Автово - Андрей Портнов
Шрифт:
Интервал:
Закладка:
Совсем другое дело обстояло с обедами и ужинами. К своему великому стыду сознаюсь, что они мне даже нравились. И всё, что недодавали за завтраком, давали потом, особенно в обед. И это даже можно было есть.
С талончиками на завтрак, обед и ужин выдавался также талончик на «четвёртое питание». Под этим интригующим названием понимались всякие там булочки и пирожки.
Короче, моя первая профилакторская смена если не привела меня в восторг, то уж поразвлекла точно. Поэтому я не давал себе зарок больше туда не ходить, но даже стал (с помощью Владика, конечно) уговаривать пойти туда и Рудика. Тот смотрел на нас с какой-то тоской и отбрыкивался всеми конечностями. Но, однажды, совершенно для нас неожиданно, сам предложил пойти вместе с нами за путёвкой. Решил, так сказать, провести эксперимент.

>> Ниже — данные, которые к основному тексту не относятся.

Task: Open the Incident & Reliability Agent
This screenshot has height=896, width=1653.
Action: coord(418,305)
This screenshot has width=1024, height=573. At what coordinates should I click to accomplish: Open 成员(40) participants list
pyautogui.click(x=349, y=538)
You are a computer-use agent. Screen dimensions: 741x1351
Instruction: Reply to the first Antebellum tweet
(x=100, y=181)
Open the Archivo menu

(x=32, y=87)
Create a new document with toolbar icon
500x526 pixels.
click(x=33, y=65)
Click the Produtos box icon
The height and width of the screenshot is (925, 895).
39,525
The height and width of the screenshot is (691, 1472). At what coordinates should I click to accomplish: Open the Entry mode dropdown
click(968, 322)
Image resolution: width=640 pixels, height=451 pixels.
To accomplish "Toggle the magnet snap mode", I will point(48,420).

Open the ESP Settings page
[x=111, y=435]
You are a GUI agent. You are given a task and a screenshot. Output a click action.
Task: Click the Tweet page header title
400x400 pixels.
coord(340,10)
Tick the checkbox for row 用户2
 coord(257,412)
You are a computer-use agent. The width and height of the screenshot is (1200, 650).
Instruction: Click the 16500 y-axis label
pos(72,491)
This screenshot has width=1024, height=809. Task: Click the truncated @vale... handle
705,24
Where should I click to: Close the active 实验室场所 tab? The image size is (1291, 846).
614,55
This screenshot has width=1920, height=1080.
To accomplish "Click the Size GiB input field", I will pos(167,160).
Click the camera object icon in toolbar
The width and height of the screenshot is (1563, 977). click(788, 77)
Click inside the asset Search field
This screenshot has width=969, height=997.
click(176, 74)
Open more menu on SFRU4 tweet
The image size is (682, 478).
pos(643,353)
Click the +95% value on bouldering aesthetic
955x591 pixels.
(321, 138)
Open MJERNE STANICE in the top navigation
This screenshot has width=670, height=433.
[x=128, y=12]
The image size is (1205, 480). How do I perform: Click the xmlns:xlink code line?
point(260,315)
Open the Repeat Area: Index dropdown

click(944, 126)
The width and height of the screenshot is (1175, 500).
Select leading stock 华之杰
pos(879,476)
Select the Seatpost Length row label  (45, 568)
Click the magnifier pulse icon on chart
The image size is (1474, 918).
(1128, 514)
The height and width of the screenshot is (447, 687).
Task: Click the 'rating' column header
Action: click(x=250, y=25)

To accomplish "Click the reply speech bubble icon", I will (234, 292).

Надо сказать, ему повезло. В новой смене на завтраки иногда даже давали сосиски — апогей кулинарного искусства наших поваров.
А потом уже в нашей группе случилось повальное помешательство. Долгое время, смотря на нас, решились привести себя в жертву профилактория масса народу — Чеченев, Коммунист, Паша, Рябушко, Пахом, Наиль, Марат и Лёша. Крепились только Васильев с Костиком (последний боялся за свою печень), но вскоре сдались и они. И из всей этой оравы только один Васильев откровенно плевался на то, что подают в столовой, и после первой путёвки больше ни разу в жизни не ходил туда. Ему, видите ли, не понравилось то, что он, однажды, увидел, как одна местная миленькая кошечка наступила лапой на котлету, которая предназначалась для раздачи. Вот изверг! Кошки — тоже люди, и им также хочется есть, как и всем остальным. А Васильев просто живодер! Надо было на него «Гринпис» натравить. А так, все остальные продолжали брать почти все следующие путёвки, тем самым, экономя свои и без того скудные финансы.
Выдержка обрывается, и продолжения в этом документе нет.